According to reports, RBI has floated a scheme for large lenders and international bullion banks by which they can strike ‘location swap’ deals. While the primary aim is to improve the quality of India’s foreign exchange reserves, the move would ease the supply of gold, even if temporarily, in the local market where duty barriers have given rise to smuggling. This is the first time RBI will carry out such swaps.

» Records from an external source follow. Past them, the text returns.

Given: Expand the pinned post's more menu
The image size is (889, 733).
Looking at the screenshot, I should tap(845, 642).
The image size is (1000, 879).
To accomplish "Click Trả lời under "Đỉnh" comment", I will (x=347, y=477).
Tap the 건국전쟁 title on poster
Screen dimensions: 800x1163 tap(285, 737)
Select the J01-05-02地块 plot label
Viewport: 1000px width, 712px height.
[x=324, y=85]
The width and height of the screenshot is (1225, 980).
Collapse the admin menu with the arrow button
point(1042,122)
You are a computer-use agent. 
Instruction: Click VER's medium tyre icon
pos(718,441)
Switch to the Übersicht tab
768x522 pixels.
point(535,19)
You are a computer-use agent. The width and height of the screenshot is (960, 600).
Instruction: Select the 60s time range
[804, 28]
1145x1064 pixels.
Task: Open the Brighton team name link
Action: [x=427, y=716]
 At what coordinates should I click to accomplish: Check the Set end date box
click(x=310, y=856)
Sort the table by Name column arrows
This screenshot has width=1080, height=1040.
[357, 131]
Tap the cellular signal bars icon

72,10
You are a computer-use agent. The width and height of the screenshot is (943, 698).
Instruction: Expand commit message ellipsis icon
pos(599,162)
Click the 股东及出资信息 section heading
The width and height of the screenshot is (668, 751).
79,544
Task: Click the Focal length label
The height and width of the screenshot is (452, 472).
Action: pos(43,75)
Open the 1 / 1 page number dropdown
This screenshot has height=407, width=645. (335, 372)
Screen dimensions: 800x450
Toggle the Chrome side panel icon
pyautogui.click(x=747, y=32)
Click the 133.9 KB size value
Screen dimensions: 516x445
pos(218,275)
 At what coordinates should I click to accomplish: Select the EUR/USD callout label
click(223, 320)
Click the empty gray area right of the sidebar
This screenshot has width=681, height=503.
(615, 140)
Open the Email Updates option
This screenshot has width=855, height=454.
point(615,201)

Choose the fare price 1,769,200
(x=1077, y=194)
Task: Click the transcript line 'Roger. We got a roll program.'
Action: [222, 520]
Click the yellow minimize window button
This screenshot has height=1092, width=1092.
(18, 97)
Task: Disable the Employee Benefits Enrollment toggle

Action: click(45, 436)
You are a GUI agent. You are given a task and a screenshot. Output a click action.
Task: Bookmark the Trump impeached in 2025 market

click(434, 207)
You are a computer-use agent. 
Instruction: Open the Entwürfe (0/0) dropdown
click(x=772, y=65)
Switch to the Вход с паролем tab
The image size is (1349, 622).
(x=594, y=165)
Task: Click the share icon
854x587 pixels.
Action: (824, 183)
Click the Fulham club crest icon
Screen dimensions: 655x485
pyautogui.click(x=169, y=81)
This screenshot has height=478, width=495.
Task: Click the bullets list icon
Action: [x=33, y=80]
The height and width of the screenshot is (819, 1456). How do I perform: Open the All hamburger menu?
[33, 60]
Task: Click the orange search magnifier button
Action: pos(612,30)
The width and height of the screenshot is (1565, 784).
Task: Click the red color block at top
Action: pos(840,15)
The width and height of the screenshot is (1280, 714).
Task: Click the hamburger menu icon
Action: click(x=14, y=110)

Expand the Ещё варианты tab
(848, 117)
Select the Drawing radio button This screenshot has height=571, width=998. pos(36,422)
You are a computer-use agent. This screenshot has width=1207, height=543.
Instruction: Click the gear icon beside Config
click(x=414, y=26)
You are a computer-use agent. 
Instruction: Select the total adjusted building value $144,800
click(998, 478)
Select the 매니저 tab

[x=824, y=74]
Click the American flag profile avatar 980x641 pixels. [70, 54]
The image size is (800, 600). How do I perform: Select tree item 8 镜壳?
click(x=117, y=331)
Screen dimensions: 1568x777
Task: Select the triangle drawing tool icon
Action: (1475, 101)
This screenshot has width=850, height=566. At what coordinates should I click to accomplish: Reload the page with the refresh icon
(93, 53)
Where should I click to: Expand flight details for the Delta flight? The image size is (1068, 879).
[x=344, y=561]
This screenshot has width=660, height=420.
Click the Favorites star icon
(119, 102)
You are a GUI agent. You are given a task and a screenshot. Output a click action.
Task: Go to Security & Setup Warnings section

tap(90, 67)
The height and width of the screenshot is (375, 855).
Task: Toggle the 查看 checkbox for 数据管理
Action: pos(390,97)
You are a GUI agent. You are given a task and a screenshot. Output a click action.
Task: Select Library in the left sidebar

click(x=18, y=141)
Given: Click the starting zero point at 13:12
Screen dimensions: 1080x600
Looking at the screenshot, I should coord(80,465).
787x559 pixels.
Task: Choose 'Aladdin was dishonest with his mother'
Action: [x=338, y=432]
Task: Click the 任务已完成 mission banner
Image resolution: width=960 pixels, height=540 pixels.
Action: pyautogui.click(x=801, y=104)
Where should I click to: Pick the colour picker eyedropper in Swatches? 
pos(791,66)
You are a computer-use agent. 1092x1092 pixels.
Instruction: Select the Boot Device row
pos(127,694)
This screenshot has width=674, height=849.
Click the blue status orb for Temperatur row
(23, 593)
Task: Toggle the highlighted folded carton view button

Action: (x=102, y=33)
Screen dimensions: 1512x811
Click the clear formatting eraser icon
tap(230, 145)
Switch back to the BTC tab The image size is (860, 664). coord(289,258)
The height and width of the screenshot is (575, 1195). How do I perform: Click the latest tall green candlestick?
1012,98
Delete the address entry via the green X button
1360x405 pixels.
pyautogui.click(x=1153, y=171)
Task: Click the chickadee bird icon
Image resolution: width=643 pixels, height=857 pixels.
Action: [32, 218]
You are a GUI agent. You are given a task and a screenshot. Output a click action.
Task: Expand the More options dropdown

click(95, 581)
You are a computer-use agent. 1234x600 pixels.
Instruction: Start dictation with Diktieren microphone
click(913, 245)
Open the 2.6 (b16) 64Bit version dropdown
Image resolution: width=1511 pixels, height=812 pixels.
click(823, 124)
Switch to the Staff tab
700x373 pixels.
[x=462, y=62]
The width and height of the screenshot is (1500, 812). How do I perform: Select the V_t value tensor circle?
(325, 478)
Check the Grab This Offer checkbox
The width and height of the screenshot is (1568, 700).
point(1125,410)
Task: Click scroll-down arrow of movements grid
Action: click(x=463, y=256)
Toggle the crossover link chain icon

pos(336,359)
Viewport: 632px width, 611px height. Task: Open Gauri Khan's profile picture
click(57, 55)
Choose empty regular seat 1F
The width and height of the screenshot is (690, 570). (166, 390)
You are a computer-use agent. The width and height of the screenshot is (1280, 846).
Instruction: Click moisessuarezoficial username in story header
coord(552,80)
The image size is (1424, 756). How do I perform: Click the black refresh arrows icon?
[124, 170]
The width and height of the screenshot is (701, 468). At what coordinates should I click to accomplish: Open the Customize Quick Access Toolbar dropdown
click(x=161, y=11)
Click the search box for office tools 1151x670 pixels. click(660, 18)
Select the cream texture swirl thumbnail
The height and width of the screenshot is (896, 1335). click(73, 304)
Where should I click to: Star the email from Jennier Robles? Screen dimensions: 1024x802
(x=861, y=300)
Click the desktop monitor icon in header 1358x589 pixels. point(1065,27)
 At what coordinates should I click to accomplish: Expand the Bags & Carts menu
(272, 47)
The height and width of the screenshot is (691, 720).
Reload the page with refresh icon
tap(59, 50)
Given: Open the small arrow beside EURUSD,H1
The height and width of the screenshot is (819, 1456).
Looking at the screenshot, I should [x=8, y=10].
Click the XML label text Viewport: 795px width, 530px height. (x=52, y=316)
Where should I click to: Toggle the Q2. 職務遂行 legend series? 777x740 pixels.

Better known as loco swaps in the global bullion market, it’s a mechanism whereby gold in one location is ‘swapped’, or exchanged, for gold in another location without physically shipping the yellow metal. The plan is: RBI will give delivery of gold from its Nagpur vault to banks in India while taking delivery of gold from banks in London. But the gold that RBI would give to banks in India could be of a slightly inferior quality compared with the ‘London deliverable’ purer gold that it would receive from banks in London. The banks will deposit the gold in London in RBI’s account with Bank of England.
Gold accounts for $20.8 billion of India’s $315 billion forex reserves. Most of the gold is in Nagpur and some of it is parked with Bank of England where gold was shipped in 1991 by the then Government and when Manmohan Singh was Finance Minister to avert an economic crisis. Even though the gold stocked abroad has long been freed of pledge, it was never necessary to physically ship the bullion to India. The finer points of the scheme are: First, the swap will allow RBI to have more of liquid and highly tradable quality gold that will be held in London. Second, as it supplies gold to local banks it could increase the supply of gold in India without causing an immediate dollar outflow and straining the currency market, said the reports. The bank that takes gold from RBI in India need not outright purchase gold in the international market for delivering the bullion to RBI in London. It’s possible for the bank concerned to borrow gold at the prevailing gold rate and postpone payment for eight to nine months. RBI officials declined to comment on the swap plan.
Eighteen years after it had pledged gold, RBI bought 200 tonnes of gold from the IMF in 2009, a development that took many by surprise. The present initiative, if it takes off, could go down as an innovative plan on forex reserve management.